San Antonio (Stati Uniti d’America). Dal 16 al 19 gennaio 2026, le Figlie di Maria Ausiliatrice professe temporanee della Conferenza interispettoriale NAC si sono riunite a San Antonio, in Texas, nella sede dell’Ispettoria Maria Immacolata (SUO), per il loro raduno annuale di formazione.
Questi incontri costituiscono sempre un tempo fecondo di rinnovamento vocazionale e di incoraggiamento reciproco nella vita consacrata salesiana. “Chiamate e consacrate” era il tema, incentrato sul vivere i voti con fedeltà e promuovere una vita comunitaria armoniosa.

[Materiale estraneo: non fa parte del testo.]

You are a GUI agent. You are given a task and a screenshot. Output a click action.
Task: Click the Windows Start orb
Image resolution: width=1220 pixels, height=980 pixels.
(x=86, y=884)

Le giovani FMA sono state accompagnate per tutto il fine settimana da suor Thuy Huong Nguyen, Ispettrice SUO, suor Colleen Clair, Ispettrice dell’Ispettoria San Giuseppe (SEC), suor Sandra Neaves, Formatrice SUO, e suor Lou Ann Fantauzza, Formatrice SEC.
Giunte da diverse parti degli Stati Uniti e dal Canada, le juniores hanno apprezzato il tempo trascorso insieme, in cui hanno potuto ravvivare i legami. La prima serata dell’incontro è stata dedicata all’adorazione eucaristica, rimanendo davanti a Cristo “ascoltandolo e ringraziandolo” (C 40) per la sua bontà e misericordia nel loro cammino di formazione.
Nel corso della prima giornata, suor Sandra si è rivolta alle giovani suore attingendo all’articolo 50 delle Costituzioni e dal Progetto formativo “Patto dell’Alleanza” per ricordare la bellezza e la sfida di vivere lo spirito di famiglia salesiano. Le FMA hanno anche potuto ritrovarsi con le proprie compagne di professione e condividere la propria esperienza di vita a partire dagli articoli delle Costituzioni sulla vita comunitaria.
Domenica, nella cappella gremita, il gruppo ha partecipato alla Celebrazione Eucaristica insieme alla Comunità della Casa ispettoriale, con l’invio di 9 volontarie VIDES.
Don Thomas Klosterkamp, Oblato di Maria Immacolata (OMI), esperto formatore e teologo, ha inoltre tenuto tre conferenze sul vivere la vita religiosa oggi, attingendo all’Antico Testamento, al Vangelo e ai voti religiosi, per individuare modelli e intuizioni duraturi.
Il fine settimana si è concluso con una cena in un ristorante locale texano-messicano, offerta dai proprietari del ristorante, grandi benefattori. Le giovani suore hanno fatto ritorno alle proprie comunità rinnovate nella riflessione sui voti religiosi, ricolme di gioia fraterna e rigenerate per la missione.